Dr. Omar Atiq, the other co-founder of the group, told Newsday Monday he had spoken with Anwar, who said he would continue to speak out.
"I was glad he did it," said Atiq, a physician in Pine Bluff, Ark.
Shahzad appears in the e-mail to have the reader search for answers in the Quran as a way of justifying violence.
"Have you every try to look at with Allah's prospective, do you try to read and understand Quran? Except for clinging to one excuse that Islam does not allow innocent killing?" wrote Shahzad. "Friends with peaceful protest! Can you tell me a way to save the oppressed? And a way to fight back when rockets are fired at us and Muslim blood flows?"
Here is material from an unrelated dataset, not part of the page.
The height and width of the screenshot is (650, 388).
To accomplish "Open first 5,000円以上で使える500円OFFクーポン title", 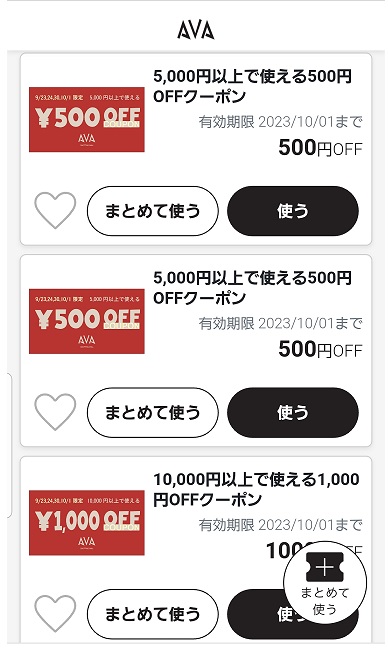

Atiq said when Shahzad used the Quran to justify violence, he was "looking for something that isn't there."
"Regardless of whom he quotes or what he is trying to do . . . he is making the wrong connections," he said. "I don't care how he justifies his violence, it is not justified, especially in a place that has given him nothing but comfort and education."
Shahzad was arrested at Kennedy Airport when he attempted to fly to his native Pakistan. Investigators said he told them he received bomb-making training in Pakistan from Taliban groups.
As a result of Shahzad's debriefings, federal officials last week arrested three men in New England. Monday, Pakistan's consul general in Boston, Barry Hoffman, told The Associated Press that one of the three denied any connection to Shahzad.
Hoffman said that Aftab Khan, a gas station attendant who lives in Watertown, Mass., told him during a visit to his jail cell that he does not know Shahzad and didn't understand why he was in custody.